Crypto lender Aave presented his first stablecoin called GHO.
The lender’s message, which was published last weekend on its blog, contains information that the stablecoin is already available on the Ethereum network. This message also indicates that the purpose of creating GHO is similar to the purpose of the Aave protocol. In this case, it is implied that the lender seeks to form a financial ecosystem based on people and accessible to everyone. Aave also wants to create conditions under which this financial space, existing in the digital dimension, will allow everyone who decides to perform commercial actions in the appropriate system to benefit.
The lender’s blog claims that thanks to the Aave and GHO protocols, people around the world get equal access to financial instruments created on the basis of transparent and decentralized technology.
Aave was founded in 2017 by Stani Kulechov and had the name ETHLend. After the rebranding carried out in 2020, the lender received its current name.
Aave is in second place after Maker in terms of the largest number of blocked values (TVL) on a decentralized financial platform (DeFi).
In fact, the company operates like most DeFi credit platforms. This means that the lender deposits funds into liquidity pools in exchange for setting a commission fee for financial operations with profitability and interest, as well as in exchange for management tokens. Borrowers in this case provide cryptocurrencies as collateral and take funds in the form of stablecoins while remaining the owners of their original digital money. If the fall in the value of the collateral is excessive and makes it impossible to comply with the margin requirement, the assets will be used to repay the loan.
Currently, there is an intensification of regulators regarding attempts to form ways to influence the crypto sector, which has the potential to negatively affect stablecoins.
This is confirmed by the fact that the US Securities and Exchange Commission has accused the Binance and Coinbase crypto exchanges of violations of securities legislation. Both exchanges offer the placement of stablecoins, which means that the actions of the regulator may negatively affect the situation in the digital currency market of this category.

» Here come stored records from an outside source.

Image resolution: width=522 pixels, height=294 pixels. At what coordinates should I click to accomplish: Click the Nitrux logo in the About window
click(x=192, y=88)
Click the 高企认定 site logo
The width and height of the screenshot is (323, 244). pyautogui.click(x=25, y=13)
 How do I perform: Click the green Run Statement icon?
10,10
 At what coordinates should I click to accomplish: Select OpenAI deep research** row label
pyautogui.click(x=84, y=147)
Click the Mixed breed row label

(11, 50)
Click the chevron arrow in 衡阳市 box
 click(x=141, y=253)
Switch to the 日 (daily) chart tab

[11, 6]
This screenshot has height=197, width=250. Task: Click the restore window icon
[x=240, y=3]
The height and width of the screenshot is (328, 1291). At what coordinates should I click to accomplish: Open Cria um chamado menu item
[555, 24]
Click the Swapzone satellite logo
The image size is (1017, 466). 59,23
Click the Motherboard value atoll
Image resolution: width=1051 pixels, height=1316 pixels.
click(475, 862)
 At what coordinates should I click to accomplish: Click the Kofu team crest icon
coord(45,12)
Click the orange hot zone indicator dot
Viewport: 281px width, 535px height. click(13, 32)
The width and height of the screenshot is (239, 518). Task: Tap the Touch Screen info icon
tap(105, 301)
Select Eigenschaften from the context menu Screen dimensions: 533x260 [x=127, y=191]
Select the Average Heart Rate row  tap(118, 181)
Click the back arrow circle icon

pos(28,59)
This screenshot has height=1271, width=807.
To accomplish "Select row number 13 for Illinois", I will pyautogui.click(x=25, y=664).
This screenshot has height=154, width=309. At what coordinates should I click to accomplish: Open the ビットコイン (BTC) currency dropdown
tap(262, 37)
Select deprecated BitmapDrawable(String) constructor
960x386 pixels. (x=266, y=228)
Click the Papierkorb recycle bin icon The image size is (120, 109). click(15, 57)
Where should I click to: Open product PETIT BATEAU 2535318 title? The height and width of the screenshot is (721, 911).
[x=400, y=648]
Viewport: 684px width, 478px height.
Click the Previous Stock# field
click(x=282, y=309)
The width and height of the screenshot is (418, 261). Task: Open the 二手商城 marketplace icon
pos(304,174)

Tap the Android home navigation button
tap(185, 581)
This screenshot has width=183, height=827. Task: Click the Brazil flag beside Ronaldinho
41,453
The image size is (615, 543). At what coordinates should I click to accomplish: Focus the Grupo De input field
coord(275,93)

The Coinbase securities report contains information that the revenue from blockchain rewards amounted to $275 million for 2022. By the end of 2020, this figure slightly exceeded the $50 million mark.
Experts say that if the SEC will succeed in regulating crypto exchanges, there may be shifts in the placement of bets, which will become a significant factor influencing the market. For the crypto industry, the implementation of such a scenario is not a favorable prospect.
As we have reported earlier, Hong Kong Eyes Stablecoin Regulatory Regime by 2024.